#### Your objective:
Below is a listing; retype exactly the line with "Viewport: 194px width, 229px height." and every line after it through the end, and only those, leaving out the pictures.

____ Data for this exercise

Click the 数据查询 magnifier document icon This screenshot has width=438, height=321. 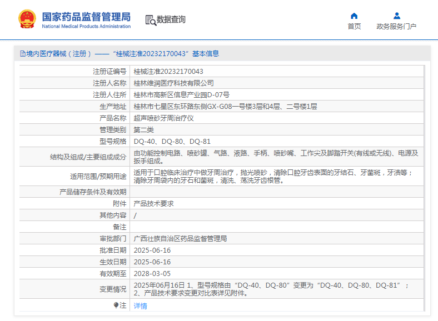coord(151,20)
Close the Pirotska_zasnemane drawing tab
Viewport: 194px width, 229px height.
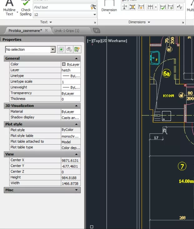pos(46,30)
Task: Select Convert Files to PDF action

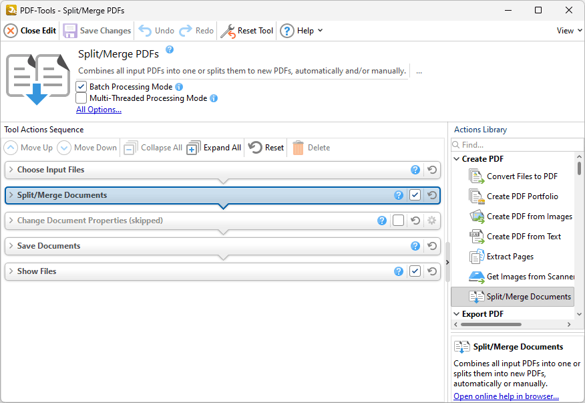Action: coord(522,176)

________

#### Answer area:
Viewport: 194px width, 229px height.
pos(46,30)
Task: Select Convert Files to PDF action

Action: coord(522,176)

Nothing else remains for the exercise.